Emicrania del runner: cause e rimedi

Emicrania del runner: cause e rimedi

Una delle patologie più diffuse tra gli sportivi è la cefalea, che si può presentare in diverse forme e con diverse cause che spaziano dall’alimentazione scorretta (carenze, sovraccarichi, digiuni) fino all’emicrania da sforzo. Il problema è comunque diffuso e complesso e non può essere affrontato attraverso l’uso di farmaci. Cerchiamo di capirne di più con l’aiuto della scienza. 

Che cos’è

L’emicrania è una patologia neurologica severa e disabilitante, caratterizzata da attacchi di cefalea accompagnati da ipersensibilità a stimoli motori, visivi e uditivi. Il mal di testa da emicrania è generalmente unilaterale e caratterizzato da una sintomatologia dolorosa intensa e pulsante, che può peggiorare col movimento. Spesso la cefalea è preceduta da sintomi anticipatori – stanchezza, irritabilità, concentrazione ridotta, variazioni nell’appetito, nausea, fonofobia e fotofobia – che insorgono anche fino a 48 ore prima dell’attacco vero e proprio.

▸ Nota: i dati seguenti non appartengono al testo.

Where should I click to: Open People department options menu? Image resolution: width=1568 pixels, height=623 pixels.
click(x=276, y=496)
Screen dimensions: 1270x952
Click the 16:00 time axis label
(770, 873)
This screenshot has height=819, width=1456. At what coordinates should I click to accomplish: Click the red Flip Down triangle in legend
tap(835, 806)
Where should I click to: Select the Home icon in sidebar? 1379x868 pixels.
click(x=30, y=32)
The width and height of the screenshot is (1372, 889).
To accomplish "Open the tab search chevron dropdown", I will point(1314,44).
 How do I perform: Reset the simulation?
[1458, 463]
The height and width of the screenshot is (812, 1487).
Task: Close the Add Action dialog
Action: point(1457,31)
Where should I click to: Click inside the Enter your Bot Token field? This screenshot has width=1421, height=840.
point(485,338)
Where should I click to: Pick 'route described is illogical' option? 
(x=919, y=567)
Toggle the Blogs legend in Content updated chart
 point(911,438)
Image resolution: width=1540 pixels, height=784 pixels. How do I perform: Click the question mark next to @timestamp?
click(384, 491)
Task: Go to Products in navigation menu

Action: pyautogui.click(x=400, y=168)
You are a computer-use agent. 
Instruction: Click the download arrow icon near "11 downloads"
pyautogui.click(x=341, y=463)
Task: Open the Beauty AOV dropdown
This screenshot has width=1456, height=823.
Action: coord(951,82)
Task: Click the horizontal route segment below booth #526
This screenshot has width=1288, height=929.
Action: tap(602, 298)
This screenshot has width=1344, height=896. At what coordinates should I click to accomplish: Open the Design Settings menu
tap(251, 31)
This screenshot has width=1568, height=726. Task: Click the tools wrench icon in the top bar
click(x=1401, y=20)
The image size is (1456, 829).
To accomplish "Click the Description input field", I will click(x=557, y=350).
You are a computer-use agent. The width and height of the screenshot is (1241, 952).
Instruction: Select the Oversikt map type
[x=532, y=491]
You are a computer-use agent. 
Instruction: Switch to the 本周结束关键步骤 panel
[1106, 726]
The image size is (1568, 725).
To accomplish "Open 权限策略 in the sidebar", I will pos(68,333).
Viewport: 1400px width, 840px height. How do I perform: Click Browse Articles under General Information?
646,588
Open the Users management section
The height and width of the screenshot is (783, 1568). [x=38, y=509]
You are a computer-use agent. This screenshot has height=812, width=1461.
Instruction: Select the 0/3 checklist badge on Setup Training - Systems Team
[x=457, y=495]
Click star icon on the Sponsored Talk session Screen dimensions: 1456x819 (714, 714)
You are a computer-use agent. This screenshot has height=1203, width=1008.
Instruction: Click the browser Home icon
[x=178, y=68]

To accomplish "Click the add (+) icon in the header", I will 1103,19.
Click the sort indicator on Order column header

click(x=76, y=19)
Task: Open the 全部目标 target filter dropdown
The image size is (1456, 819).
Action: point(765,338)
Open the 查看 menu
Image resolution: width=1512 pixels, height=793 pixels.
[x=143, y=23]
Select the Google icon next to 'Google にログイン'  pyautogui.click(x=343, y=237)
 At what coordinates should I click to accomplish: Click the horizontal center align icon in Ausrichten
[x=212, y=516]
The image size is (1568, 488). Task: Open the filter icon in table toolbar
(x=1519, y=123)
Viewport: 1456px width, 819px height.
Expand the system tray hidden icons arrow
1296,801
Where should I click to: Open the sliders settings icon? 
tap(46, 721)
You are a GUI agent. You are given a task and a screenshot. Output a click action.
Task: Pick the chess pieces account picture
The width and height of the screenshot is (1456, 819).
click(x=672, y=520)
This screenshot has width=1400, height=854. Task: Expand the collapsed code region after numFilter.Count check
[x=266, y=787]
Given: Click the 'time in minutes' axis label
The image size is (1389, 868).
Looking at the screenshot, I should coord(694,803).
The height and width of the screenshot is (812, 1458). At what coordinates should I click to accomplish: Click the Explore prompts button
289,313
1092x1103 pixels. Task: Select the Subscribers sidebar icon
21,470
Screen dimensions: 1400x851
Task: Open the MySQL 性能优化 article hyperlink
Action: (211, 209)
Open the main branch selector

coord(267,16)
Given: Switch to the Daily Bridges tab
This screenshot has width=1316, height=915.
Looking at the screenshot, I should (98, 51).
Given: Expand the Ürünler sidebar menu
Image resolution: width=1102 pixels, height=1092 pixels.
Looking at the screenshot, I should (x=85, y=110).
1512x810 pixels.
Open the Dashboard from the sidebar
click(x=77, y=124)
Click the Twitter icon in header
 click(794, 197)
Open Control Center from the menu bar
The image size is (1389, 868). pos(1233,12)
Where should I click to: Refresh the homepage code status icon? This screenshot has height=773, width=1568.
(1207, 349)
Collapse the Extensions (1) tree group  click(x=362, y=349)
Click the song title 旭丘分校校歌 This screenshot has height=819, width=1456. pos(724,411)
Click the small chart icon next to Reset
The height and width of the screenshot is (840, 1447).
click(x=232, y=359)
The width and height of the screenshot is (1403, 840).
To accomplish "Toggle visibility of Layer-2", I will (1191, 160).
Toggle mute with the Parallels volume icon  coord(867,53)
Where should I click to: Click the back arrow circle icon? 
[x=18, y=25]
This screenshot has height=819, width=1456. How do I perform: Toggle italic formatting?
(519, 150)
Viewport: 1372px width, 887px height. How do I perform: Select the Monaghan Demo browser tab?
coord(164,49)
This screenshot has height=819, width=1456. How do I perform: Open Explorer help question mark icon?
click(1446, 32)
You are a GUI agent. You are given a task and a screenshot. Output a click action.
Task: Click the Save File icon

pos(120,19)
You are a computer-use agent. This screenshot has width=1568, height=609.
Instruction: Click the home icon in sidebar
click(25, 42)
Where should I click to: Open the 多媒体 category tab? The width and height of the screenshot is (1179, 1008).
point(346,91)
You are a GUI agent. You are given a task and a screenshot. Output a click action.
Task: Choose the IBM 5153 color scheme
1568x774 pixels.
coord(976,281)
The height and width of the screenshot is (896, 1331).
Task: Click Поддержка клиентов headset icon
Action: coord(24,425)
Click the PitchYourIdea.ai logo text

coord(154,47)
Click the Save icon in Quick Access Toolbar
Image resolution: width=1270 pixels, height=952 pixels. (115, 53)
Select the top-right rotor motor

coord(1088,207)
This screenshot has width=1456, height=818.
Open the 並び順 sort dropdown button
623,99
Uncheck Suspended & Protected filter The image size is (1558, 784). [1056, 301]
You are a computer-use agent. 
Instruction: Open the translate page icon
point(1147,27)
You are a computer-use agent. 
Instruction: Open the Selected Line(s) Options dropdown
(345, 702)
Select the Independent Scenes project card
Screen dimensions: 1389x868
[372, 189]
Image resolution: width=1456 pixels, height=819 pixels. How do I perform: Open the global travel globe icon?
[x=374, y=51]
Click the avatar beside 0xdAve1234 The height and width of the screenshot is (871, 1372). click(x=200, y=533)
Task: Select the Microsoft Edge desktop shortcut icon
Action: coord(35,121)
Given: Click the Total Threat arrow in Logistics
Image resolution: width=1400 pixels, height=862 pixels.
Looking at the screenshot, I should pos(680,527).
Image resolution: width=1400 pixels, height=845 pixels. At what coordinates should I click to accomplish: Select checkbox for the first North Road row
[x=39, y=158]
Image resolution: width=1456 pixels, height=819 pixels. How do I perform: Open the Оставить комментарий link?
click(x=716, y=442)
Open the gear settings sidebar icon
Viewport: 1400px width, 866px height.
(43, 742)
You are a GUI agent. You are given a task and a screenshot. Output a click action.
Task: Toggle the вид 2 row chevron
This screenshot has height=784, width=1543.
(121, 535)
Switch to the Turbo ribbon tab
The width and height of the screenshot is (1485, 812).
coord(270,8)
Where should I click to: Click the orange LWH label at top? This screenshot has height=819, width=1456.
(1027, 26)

La fisiopatologia dell’attacco di emicrania innesca un circolo vizioso tra sistemi di segnale (incluso il coinvolgimento dell’ipotalamo) che porta alla sensazione di dolore crescente con lo scopo, nemmeno tanto nascosto, di indurre un riposo obbligato, uno stop forzato che, al momento, magari viviamo come fastidioso, ma che ha in effetti un significato difensivo. Se leggiamo in questo modo il nostro mal di testa siamo già sulla buona strada per capire come risolverlo.

Le cause: tante e diverse

Il medico di segnale è abituato a interpretare i sintomi come messaggi di un disagio, attraverso i quali il corpo cerca di difendersi da situazioni fisiche o psichiche non ottimali e ad agire di conseguenza: con il riposo, se di questo si tratta, o con la psicoterapia per ridurre un temperamento sanguigno o, ancora, con regole di stile di vita che consentano una digestione migliore.

L’approccio soppressivo che cerca di mettere a tacere i segnali dell’organismo con un farmaco non può che essere fallimentare. Che il corpo sia troppo stanco, abbia digerito male o abbia sforzato troppo le vertebre cervicali, consentirgli di fare di nuovo quello che con la sua saggezza cercava di impedire è quantomeno azzardato.

Mal di testa e nutrizione

Non è solo l’aspetto digestivo a generare emicrania. L’alimentazione è legata alla cefalea perché uno stato infiammatorio diffuso e cronico può esacerbare le risposte di vasocostrizione e vasodilatazione sanguigna, generando flussi da e verso il cervello in grado di generare dolore e disagio. Uno stato infiammatorio prolungato altera equilibri ormonali (tipico il mal di testa da ciclo mestruale, che è però sempre dovuto alla concomitanza del periodo più sensibile con altri fattori di disturbo). È possibile ridurlo attraverso un’intelligente rotazione alimentare basata sullo studio dei sovraccarichi alimentari di glutine, latticini, nichel, lieviti e sale.

L’attività fisica

Il movimento procura innegabili benefici, fisici e soprattutto mentali sull’organismo: stimola l’attività metabolica, favorisce il controllo del peso, aiuta a gestire e a ridurre lo stress, rinforza l’apparato scheletrico e muscolare, favorisce la sintesi di endorfine cerebrali e quindi il rilassamento, aumenta la secrezione di alcuni ormoni utili (ormone della crescita in primis) e contribuisce a una naturale azione antidepressiva. 

Una regolare attività fisica associata a un’alimentazione di qualità, inoltre, favorisce e migliora la qualità del sonno. L’alternanza delle fasi di sonno leggero e sonno profondo è molto importante per il rilassamento, per ridurre le tensioni muscolari e anche per attivare il sistema immunitario.

Se ci si sforza troppo

Le cause dell’emicrania da sforzo sono quasi sempre legate alle alterazioni interne connesse con la secrezione di catecolamine e cortisolo (e con lo stato infiammatorio generale), che possono modificare temporaneamente gli equilibri elettrolitici del sodio e del potassio, che a loro volta possono indurre temporanee vasocostrizioni o vasodilatazioni nelle arterie cerebrali. Il fenomeno è transitorio e richiede semplicemente di “calmare le acque”: riposando, mangiando leggero, o magari coricandosi presto per una sera. Una notte di riposo è di solito largamente sufficiente per risvegliarsi come nuovi il mattino dopo. Aggredire il disagio con farmaci antidolorifici può invece solo peggiorare le cose, inducendo ulteriori effetti a catena.